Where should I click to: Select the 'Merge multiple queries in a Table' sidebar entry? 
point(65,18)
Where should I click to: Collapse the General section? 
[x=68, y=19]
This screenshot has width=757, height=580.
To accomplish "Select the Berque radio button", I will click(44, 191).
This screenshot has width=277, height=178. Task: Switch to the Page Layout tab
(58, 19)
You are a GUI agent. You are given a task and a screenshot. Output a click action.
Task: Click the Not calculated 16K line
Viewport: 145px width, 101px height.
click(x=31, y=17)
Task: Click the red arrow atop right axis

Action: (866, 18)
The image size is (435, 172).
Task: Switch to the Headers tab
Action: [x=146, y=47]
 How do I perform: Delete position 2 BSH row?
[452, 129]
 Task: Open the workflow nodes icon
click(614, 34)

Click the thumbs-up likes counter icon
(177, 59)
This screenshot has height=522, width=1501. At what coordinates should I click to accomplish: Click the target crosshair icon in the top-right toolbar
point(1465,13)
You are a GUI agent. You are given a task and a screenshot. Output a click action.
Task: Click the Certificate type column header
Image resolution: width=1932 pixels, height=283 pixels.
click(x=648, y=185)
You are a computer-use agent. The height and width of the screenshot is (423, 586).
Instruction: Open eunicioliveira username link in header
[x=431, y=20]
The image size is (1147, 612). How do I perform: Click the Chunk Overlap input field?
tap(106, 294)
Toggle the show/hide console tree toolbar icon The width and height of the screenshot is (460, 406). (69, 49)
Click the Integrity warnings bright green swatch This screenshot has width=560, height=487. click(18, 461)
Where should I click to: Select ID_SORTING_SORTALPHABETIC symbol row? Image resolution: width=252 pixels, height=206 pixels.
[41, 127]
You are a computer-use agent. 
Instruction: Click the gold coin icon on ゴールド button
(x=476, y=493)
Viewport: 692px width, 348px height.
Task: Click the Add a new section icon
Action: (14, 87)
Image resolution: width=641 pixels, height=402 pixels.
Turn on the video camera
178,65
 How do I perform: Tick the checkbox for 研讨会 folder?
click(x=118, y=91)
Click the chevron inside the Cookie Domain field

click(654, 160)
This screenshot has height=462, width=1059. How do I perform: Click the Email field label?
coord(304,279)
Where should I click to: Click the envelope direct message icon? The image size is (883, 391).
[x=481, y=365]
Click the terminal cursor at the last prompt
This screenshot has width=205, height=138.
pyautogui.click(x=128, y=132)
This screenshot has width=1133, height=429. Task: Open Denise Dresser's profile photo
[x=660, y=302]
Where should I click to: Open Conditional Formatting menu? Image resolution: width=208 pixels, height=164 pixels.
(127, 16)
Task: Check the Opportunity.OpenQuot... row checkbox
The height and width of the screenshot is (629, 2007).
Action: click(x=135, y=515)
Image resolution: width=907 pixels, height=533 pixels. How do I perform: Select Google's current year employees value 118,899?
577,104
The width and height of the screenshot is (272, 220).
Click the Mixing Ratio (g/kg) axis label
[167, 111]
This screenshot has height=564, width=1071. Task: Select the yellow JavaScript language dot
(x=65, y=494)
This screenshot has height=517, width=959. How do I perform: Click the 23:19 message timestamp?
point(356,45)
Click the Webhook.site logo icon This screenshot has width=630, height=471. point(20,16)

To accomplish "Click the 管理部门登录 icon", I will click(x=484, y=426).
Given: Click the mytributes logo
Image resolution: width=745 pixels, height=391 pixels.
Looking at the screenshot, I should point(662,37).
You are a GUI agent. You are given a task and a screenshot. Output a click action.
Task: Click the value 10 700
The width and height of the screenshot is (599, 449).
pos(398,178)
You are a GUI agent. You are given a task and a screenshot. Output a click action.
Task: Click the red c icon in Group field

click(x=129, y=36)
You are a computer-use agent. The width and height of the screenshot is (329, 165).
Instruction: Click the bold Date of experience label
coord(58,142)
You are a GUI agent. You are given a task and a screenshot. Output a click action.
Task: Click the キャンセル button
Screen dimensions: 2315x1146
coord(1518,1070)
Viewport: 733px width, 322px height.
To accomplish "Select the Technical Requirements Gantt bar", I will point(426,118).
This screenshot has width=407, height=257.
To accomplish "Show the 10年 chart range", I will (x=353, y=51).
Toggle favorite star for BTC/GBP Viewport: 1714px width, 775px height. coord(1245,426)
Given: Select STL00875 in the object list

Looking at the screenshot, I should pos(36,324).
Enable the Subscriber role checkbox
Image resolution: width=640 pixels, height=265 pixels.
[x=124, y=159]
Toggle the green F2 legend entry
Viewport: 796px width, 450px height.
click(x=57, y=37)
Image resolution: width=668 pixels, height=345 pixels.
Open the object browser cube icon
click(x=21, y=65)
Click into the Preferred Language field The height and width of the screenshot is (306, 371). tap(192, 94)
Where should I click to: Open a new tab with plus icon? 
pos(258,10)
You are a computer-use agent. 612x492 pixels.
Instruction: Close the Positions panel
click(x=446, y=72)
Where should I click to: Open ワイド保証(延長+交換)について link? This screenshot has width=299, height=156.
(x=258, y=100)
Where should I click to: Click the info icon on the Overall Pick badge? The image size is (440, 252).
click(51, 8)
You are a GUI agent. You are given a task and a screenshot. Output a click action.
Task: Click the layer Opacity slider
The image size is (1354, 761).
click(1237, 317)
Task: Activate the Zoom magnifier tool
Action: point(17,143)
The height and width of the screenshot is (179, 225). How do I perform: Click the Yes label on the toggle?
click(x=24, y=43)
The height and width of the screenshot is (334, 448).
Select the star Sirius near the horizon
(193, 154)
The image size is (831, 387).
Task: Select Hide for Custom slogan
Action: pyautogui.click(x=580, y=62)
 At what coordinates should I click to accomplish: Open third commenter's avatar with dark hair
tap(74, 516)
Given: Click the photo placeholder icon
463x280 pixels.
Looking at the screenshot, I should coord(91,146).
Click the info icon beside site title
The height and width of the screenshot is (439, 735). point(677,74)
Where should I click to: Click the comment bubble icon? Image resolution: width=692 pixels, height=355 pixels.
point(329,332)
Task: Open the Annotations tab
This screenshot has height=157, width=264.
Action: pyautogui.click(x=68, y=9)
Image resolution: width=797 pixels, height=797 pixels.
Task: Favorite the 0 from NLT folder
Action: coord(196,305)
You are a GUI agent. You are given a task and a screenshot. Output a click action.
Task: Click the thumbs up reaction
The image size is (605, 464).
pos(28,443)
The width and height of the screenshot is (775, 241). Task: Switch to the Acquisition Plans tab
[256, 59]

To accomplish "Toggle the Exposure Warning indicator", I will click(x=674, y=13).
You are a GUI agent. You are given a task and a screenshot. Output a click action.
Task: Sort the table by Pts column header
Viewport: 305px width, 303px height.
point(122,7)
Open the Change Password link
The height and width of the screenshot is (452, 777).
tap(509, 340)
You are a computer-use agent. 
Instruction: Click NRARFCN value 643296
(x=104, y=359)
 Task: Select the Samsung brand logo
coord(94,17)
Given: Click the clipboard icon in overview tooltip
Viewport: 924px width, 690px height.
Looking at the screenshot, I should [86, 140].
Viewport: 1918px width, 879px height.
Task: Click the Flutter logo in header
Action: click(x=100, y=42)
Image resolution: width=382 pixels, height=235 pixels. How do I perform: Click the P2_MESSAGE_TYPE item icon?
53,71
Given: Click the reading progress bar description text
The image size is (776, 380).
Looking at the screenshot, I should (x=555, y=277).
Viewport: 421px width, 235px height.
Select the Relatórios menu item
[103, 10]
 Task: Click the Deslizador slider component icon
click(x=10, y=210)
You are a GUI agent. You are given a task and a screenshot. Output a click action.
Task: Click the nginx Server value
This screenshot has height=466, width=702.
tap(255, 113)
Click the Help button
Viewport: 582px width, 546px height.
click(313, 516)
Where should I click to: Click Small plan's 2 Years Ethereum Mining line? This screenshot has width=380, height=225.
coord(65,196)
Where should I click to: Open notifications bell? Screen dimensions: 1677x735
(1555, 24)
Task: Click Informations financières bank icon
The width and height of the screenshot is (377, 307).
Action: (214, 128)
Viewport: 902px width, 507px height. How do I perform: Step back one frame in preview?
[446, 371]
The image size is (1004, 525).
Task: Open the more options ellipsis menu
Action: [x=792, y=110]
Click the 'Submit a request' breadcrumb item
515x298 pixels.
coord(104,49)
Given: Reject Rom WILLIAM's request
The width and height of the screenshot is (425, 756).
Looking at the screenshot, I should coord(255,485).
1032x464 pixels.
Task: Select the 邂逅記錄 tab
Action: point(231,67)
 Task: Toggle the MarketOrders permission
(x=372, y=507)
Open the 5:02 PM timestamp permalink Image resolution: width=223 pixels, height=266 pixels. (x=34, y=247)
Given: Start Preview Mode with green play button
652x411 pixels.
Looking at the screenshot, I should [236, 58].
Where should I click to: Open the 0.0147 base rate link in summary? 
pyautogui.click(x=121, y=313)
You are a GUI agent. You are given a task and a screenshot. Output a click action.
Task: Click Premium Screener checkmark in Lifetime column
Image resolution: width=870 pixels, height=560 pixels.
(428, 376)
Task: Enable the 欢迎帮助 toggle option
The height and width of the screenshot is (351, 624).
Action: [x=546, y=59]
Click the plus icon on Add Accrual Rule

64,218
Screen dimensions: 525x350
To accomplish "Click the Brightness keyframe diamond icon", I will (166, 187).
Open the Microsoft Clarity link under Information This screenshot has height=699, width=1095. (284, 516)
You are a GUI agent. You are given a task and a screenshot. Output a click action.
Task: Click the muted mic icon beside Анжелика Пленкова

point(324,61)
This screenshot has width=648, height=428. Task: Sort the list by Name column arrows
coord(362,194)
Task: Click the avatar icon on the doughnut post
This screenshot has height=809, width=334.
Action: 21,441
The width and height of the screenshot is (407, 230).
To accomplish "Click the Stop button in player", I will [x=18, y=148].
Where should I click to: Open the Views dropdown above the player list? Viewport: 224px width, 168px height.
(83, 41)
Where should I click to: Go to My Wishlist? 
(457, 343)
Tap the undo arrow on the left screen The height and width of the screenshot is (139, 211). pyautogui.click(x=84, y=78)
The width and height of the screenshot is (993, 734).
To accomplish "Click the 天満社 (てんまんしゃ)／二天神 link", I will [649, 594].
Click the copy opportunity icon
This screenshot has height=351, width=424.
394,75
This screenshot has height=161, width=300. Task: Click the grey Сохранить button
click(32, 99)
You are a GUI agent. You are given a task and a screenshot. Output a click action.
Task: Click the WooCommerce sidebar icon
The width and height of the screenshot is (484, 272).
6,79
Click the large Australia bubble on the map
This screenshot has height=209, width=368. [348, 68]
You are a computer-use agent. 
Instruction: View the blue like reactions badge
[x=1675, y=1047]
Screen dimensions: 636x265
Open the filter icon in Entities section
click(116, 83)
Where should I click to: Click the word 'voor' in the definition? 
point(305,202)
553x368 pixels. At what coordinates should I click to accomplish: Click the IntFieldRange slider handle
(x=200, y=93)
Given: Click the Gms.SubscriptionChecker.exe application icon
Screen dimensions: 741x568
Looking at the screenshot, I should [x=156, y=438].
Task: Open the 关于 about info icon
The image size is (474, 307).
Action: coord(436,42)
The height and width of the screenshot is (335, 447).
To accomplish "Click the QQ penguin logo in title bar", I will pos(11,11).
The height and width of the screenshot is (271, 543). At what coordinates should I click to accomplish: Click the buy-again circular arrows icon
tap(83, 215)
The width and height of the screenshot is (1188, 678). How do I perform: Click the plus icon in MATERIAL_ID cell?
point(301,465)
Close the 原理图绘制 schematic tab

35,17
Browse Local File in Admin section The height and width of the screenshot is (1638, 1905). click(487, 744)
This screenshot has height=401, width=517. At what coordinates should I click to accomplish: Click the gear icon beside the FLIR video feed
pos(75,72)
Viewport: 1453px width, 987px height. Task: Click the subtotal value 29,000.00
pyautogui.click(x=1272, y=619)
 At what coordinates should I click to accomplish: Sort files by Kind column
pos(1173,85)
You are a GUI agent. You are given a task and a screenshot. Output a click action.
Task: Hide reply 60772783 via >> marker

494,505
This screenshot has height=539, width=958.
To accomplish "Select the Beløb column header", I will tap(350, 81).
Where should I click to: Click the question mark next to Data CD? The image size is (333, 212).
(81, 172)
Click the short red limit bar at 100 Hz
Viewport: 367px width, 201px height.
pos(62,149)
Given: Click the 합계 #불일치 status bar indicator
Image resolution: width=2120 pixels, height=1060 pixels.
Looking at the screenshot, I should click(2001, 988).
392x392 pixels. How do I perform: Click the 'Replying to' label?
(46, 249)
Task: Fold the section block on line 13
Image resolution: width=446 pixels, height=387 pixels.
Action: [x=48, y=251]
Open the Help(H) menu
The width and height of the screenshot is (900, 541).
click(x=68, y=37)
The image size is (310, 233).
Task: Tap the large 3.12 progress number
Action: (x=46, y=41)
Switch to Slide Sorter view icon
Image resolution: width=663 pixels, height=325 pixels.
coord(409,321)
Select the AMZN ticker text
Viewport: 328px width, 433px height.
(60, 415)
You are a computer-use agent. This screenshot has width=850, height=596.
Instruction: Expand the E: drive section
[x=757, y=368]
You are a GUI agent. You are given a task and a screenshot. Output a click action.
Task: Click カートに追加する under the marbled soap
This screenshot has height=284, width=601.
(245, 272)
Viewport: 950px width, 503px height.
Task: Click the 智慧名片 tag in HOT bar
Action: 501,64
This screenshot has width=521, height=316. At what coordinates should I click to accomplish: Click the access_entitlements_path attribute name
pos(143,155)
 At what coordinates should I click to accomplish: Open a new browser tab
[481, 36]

+++

▸ The problem:
Show, from the records above, every line that includes "indicator".

▸ Answer box:
To accomplish "Toggle the Exposure Warning indicator", I will click(x=674, y=13).
Given: Click the 합계 #불일치 status bar indicator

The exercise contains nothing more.